Raízen assina acordo para encerrar processo sobre preços da Shell


Companhia se compromete a não fixar valores de combustíveis para revendedores, após denúncias de práticas anticoncorrenciais

Raízen assina acordo para encerrar processo sobre preços da Shell
Painel S.A.

Raízen firmou um acordo com o Cade para não impor preços a postos da Shell, encerrando processo iniciado em 2017.

A Raízen, que controla a rede de postos Shell no Brasil, firmou um Termo de Compromisso de Cessação de Prática junto ao Cade (Conselho Administrativo de Defesa Econômica) e ao MJSP (Ministério da Justiça e Segurança Pública) para não fixar preços de combustíveis aos revendedores. O acordo encerra um processo que se arrastava desde 2017, após denúncias de que a empresa impunha preços aos postos, prejudicando a concorrência.

Em um inquérito administrativo, 144 postos reportaram ao Cade que a distribuidora sugeria ou fixava os preços para o consumidor final. Entre elas, 40 relataram retaliações contra aqueles que não seguiam as orientações, enfrentando preços mais altos pelos produtos entregues pela companhia. Além disso, 38 informaram que as revendedoras que seguiam as sugestões de preço da Raízen recebiam descontos na compra dos combustíveis.

O inquérito também revelou que motoqueiros terceirizados atuavam como olheiros da Raízen, monitorando os preços praticados na rede da Shell. A investigação coletou diversos indícios e provas de que a empresa frequentemente impunha preços a seus revendedores, conforme relatórios do Departamento de Estudos Econômicos do Cade.

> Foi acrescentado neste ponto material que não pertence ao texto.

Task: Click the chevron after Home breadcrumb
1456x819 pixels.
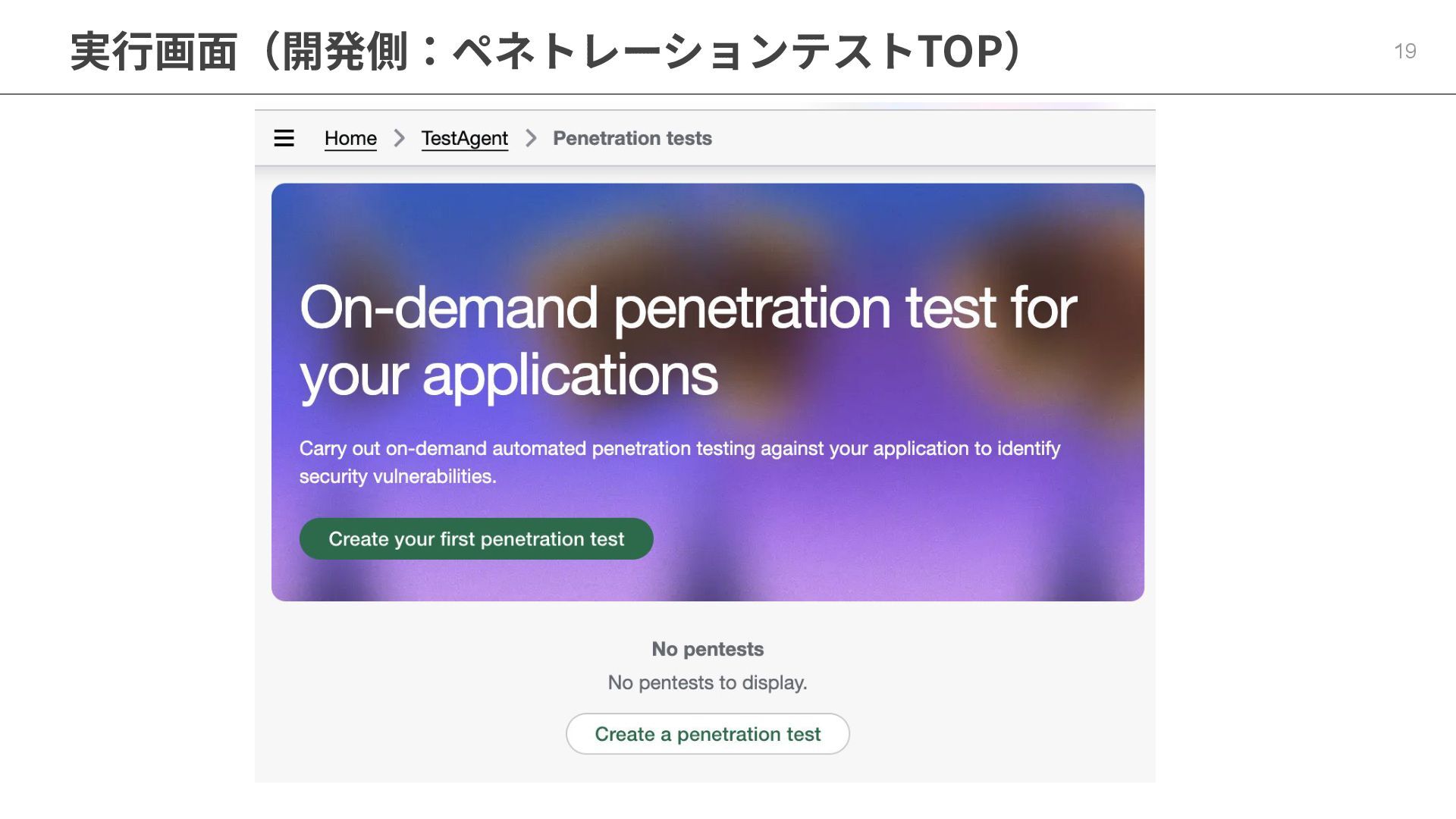Action: click(399, 138)
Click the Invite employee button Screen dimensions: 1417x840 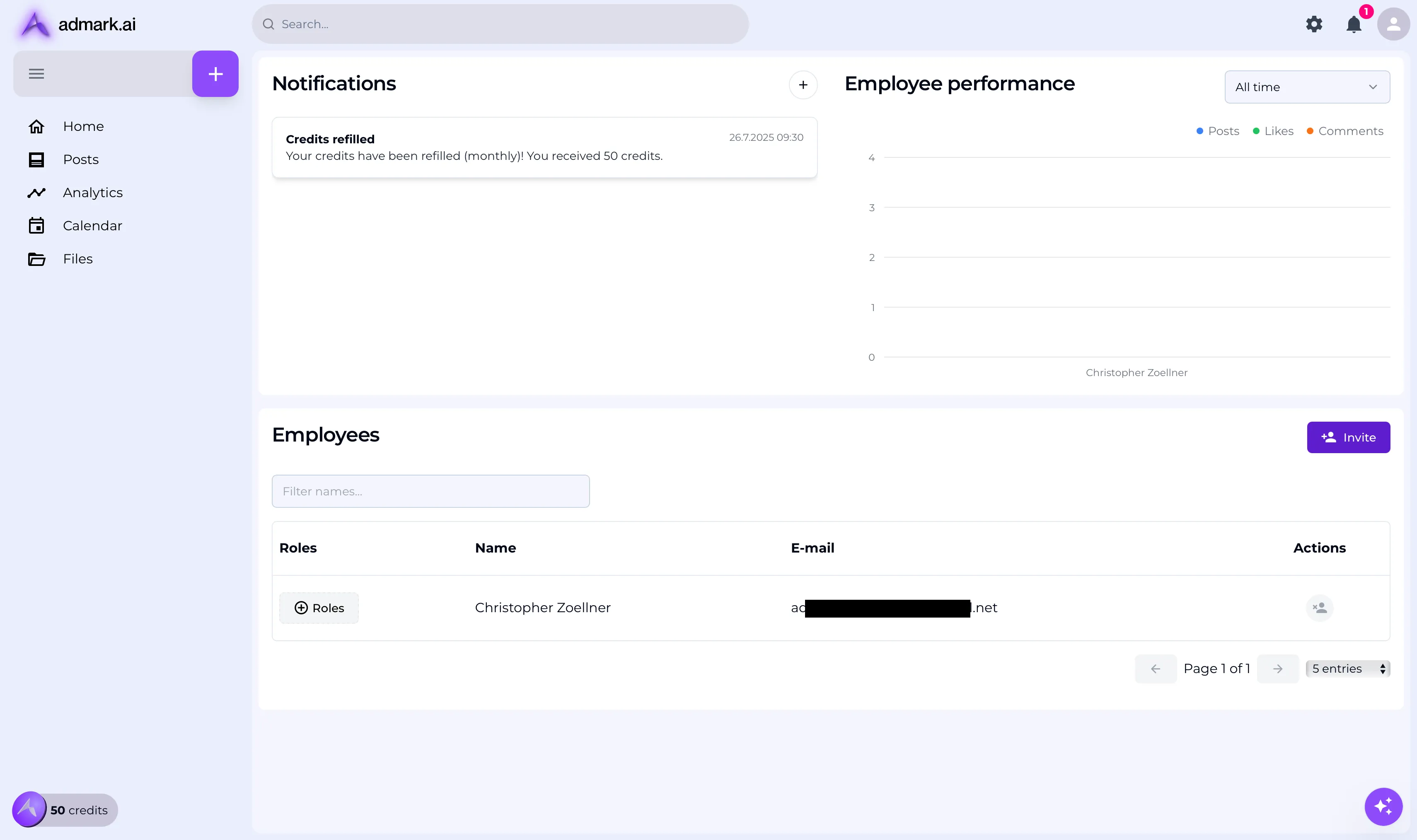(x=1348, y=437)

A Raízen, em sua defesa, alegou que apenas sugeria preços e que a prática foi descontinuada. No entanto, o relatório do Cade contradiz essa afirmação, indicando que revendedores confirmaram que a distribuidora alterava os valores de compra se suas sugestões não fossem seguidas. O documento ressalta que uma sugestão que gera retaliação não pode ser considerada meramente orientativa.

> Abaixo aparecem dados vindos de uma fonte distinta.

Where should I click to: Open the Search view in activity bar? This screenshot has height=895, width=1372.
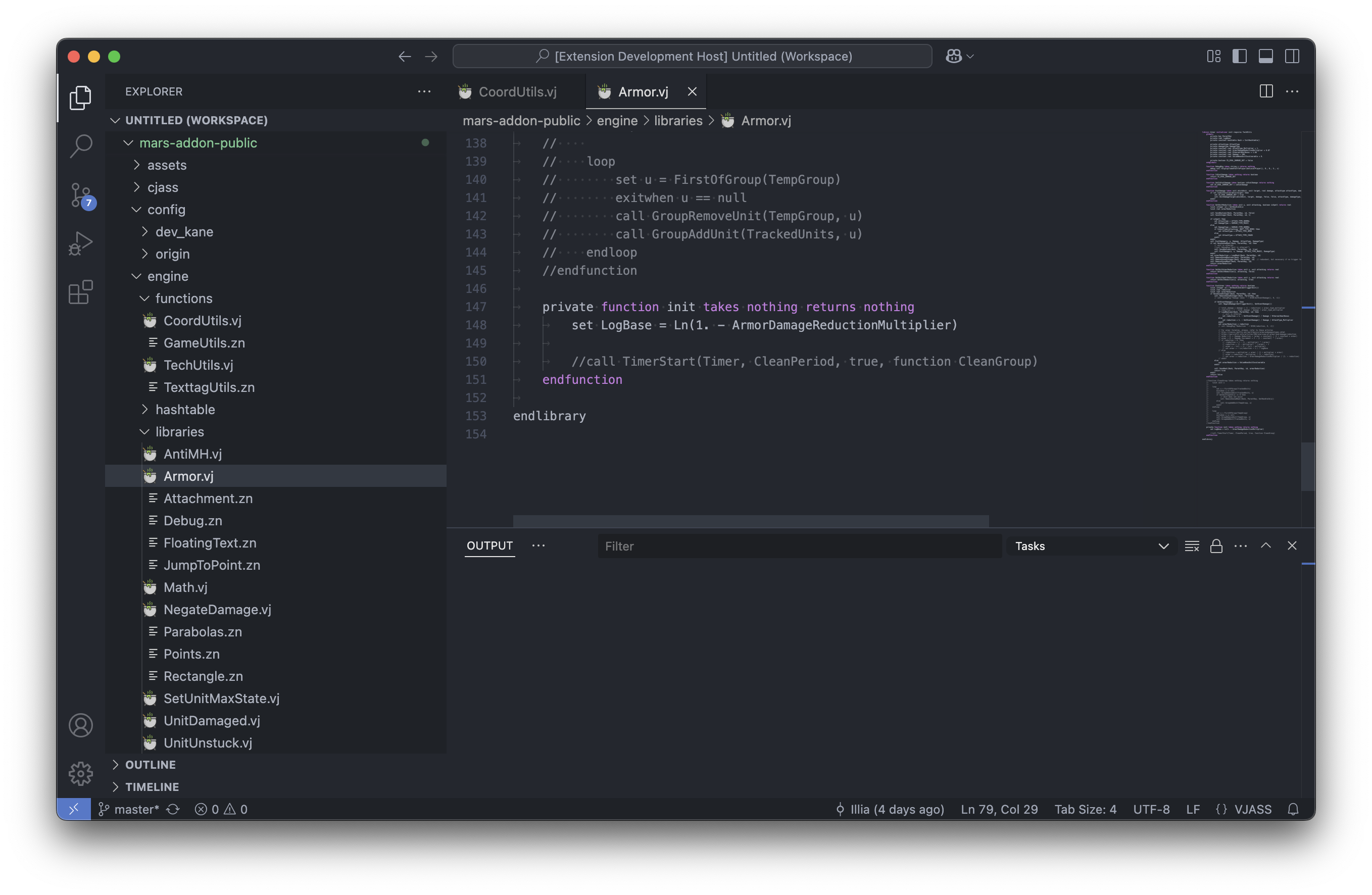(81, 146)
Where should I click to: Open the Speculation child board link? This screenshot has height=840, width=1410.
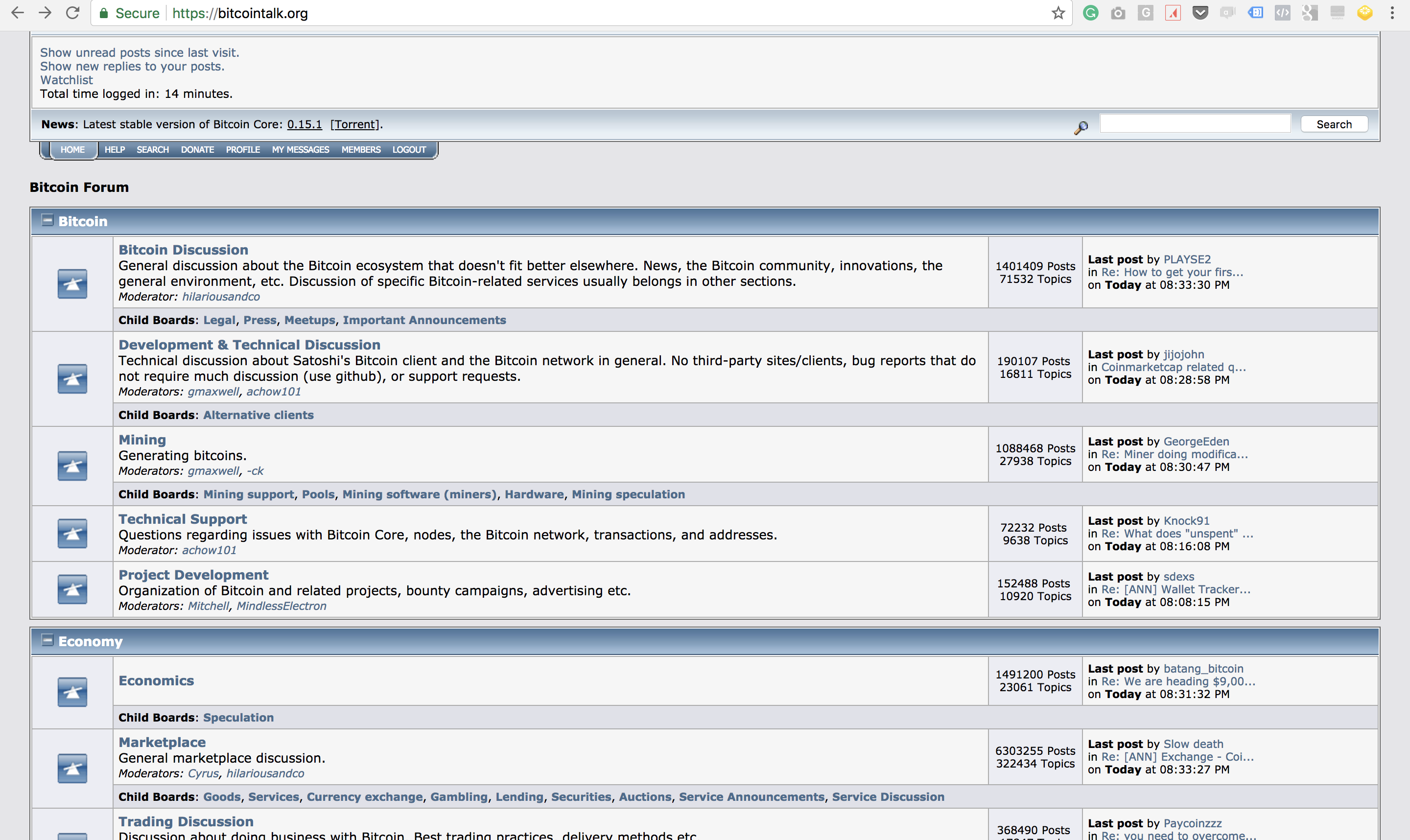coord(238,717)
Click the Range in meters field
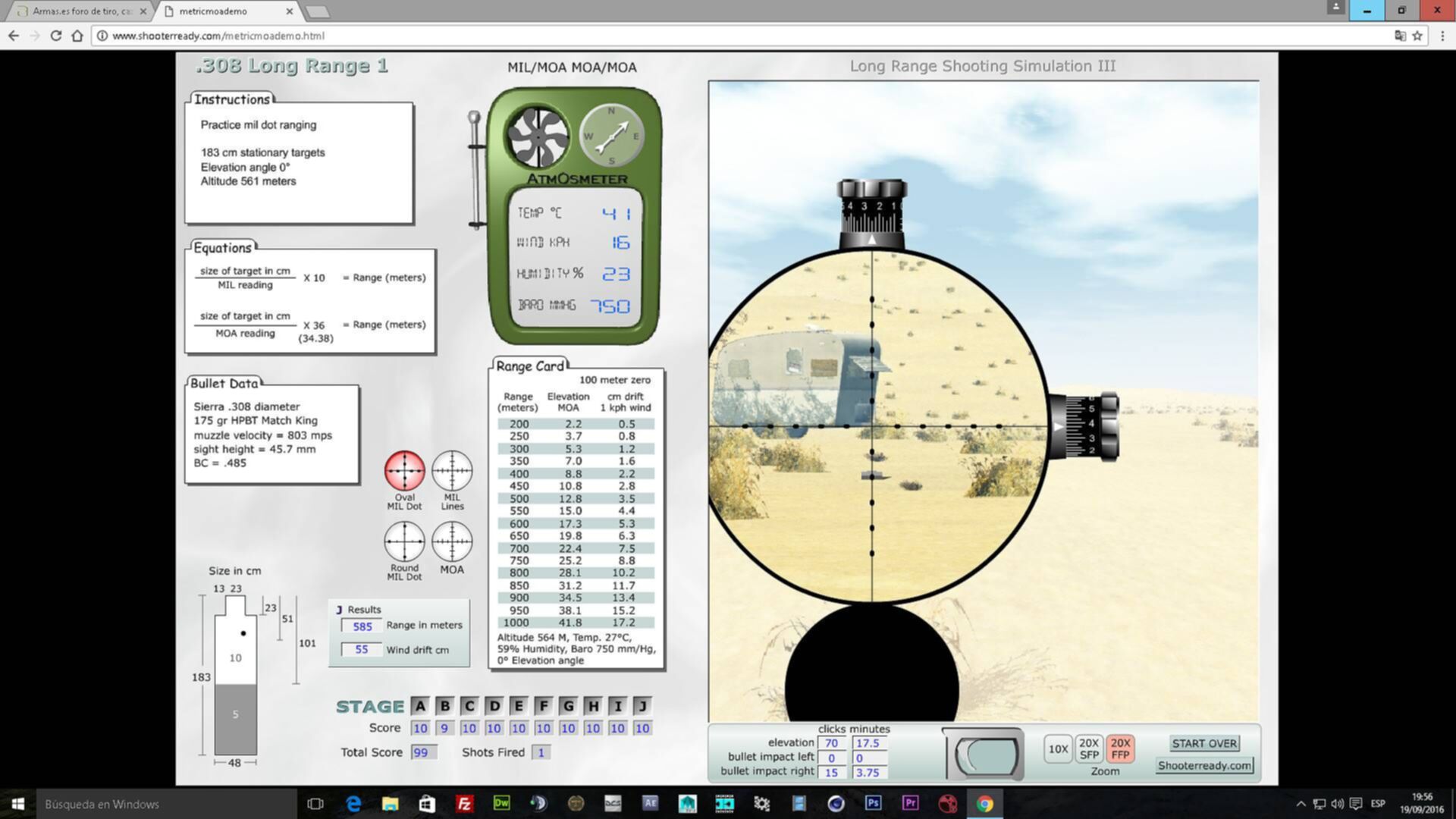Screen dimensions: 1456x819 tap(362, 626)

O Termo de Compromisso assinado pela Raízen terá duração de três anos, podendo ser estendido pelo Cade se necessário. O descumprimento parcial do acordo resultará em multas de R$ 1,5 milhão por ocorrência, enquanto o descumprimento total poderá acarretar multas de até R$ 8,5 milhões.

De acordo com o termo, a assinatura não implica julgamento de mérito, ou seja, a questão ainda não foi analisada pelo tribunal do Cade, nem reflete um juízo sobre a existência de indícios de infração à ordem econômica até o momento.

A Raízen afirmou que o compromisso visa reforçar as melhores práticas de compliance concorrencial no setor de combustíveis, reafirmando seu compromisso com a promoção da livre concorrência e a autonomia dos agentes de mercado. A empresa declarou que continuará atuando de maneira transparente e íntegra, buscando contribuir para um ambiente de negócios competitivo e saudável.